The clever bits of the GB Kite Hydroliner are on the roof. Batteries are to the front of the bus, with the hydrogen tanks behind. The fuel cell sits beyond that.

Fitted to the mule vehicle are five hydrogen vessels. A seven-tank option will follow, and it will be required for the bus to achieve its headline 640-mile range. Hydrogen is stored at 350bar. However, Wrightbus will later offer a 700bar option. 700bar storage will potentially give a cost saving, says Director of Sales and Business Development John McLeister. As it is used in other parts of the automotive sector, economies of scale will be possible for some components.

A 70kW Ballard FCmove fuel cell is fitted to the first GB Kite Hydroliner. The recently launched 100kW variant of the FCmove will also be offered in production vehicles.

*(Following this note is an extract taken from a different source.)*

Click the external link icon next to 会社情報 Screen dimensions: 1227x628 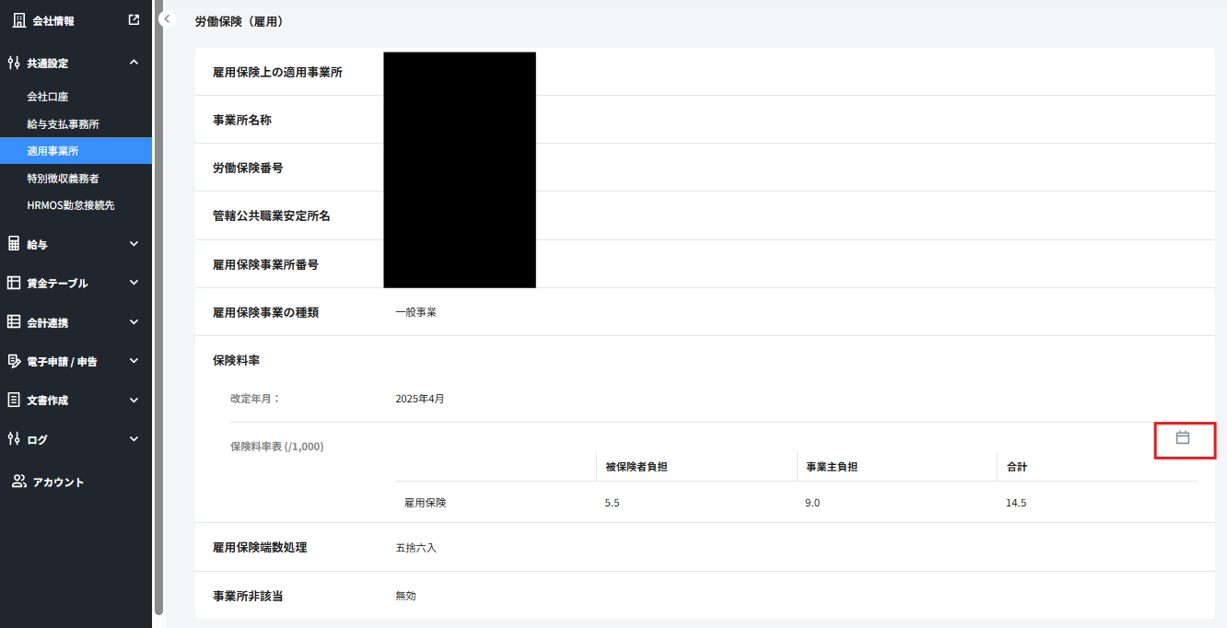[x=134, y=20]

John suggests that it will suit applications that involve higher speed running or where there is a heavy air-conditioning power draw; such an approach, he adds, will echo the split between four- and six-cylinder engines in some diesel buses.

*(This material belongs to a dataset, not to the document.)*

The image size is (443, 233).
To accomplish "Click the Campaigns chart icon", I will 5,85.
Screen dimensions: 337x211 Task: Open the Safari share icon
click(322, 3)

In launching the 100kW member of its FCmove range, Ballard was keen to underline how its latest fuel cell line-up represents a significant advance over previous products. It describes the FCmove as “the most advanced fuel cell ever” that brings a major cost saving over its predecessors.

Telematics and rear-view cameras on GB Kite range

Wrightbus GB Kite Hydroliner roof
Batteries, hydrogen storage and the fuel cell (pictured) are roof-mounted, optimising the saloon space that can be used by passengers

The GB Kite Hydroliner mule demonstrates Wrightbus’s new LCD dash binnacle, where dials are created digitally.

In addition, it has rear-view cameras, although the manufacturer will fit conventional mirrors if the customer requires.

Key to the Wrightbus zero-emission range is the WB Uptime 365 telematics platform. One of the elements that it delivers is “forward diagnostics,” which translates to predictive fault-finding to allow issues to be scheduled for rectification before they develop into a removal from service scenario.

GB Kite Electroliner to follow

Although development of the GB Kite Electroliner is following work on the Hydroliner, Wrightbus has released some data for the battery-electric single-decker. Internally, it promises to be identical to the hydrogen example thanks to the platform’s modular nature.

Three battery capacities, each using lithium NMC chemistry, will be offered on the Electroliner. The promised 300-mile range will come via 567kW/h of storage, while 454kW/h and 340kW/h will deliver claimed maximums of 240 and 180 miles, respectively.

Battery replenishment will be via either a CCS2 plug-in at a maximum of 150kW, or through pantograph-based opportunity charging at up to 450kW. An artist’s impression of the GB Kite Electroliner shows that the two models will be completed with streamlined roof cowling.

Wrightbus says it already has an order in hand for the GB Kite Hydroliner. The market for zero-emission buses becomes more competitive almost by the week, and as one operator has noted, the key for the Ballymena manufacturer now is to get more such product into the market and prove that it really can do what it says on the tin.